● **Stored records**:
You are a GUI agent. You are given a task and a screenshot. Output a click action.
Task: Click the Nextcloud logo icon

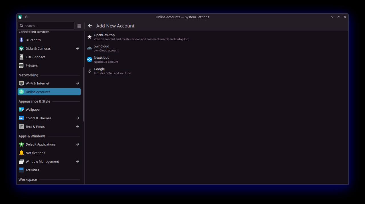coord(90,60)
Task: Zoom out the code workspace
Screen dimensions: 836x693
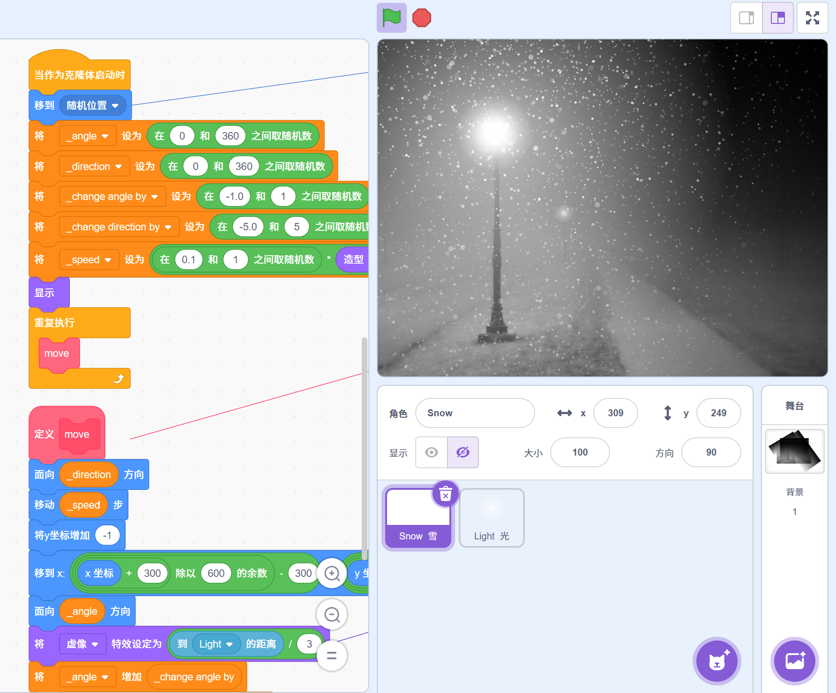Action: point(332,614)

● **The task**: Express every line of the items above as a JSON list of strings, one string per line. Omit blank lines and leave the pictures out.

● **Exercise solution**:
[
  "You are a GUI agent. You are given a task and a screenshot. Output a click action.",
  "Task: Click the Nextcloud logo icon",
  "coord(90,60)",
  "Task: Zoom out the code workspace",
  "Screen dimensions: 836x693",
  "Action: point(332,614)"
]